The Zombie Shooter game: I think this was based on a movie. You and your friend are 2 teenagers who have to defend themselves from zombies. My boyfriend and I hated this game for 2 reasons: 1) There was no way to turn around and the zombies would attack from behind. 2) The controls were not intuitive. You have to point away from the screen, shoot, then shoot the screen. There were also a lot of buttons on the gun you had to push to do simple things like duck and jump. I panic when I am being attacked by zombies and forget which button controls which action.
Thinking about the experience...I've discovered 3 characteristics that make games engaging for me.
1) There is a concrete goal. You get down the hill faster than anyone else.

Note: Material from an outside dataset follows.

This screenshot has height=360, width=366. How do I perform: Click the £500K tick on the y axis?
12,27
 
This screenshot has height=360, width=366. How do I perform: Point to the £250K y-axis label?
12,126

You shoot all the planes.
2) The time for each exercise is reasonably short. Gameplay for each level of the games I liked took about 3 minutes. You then move on to something else or a greater challenge (depending on the type of game / goal). If I want to stop, I can.
3) Intuitive controls. If I have to think hard about what button to push while I'm playing, I get frustrated. If I have to finesse the controls on top of it, I get even more frustrated. This may be why Xbox, Playstation, and many PC-based games hold little appeal to me. I can't keep track of what button I'm supposed to push when and find myself mashing buttons at random hoping to get the thing on the screen to do something useful. Posessing bad small-motor skills doesn't help.
So if I'm going to design a training game for our organization, I'll want it to have these 3 features. If it won't engage me, it sure won't engage my audience of technophobes.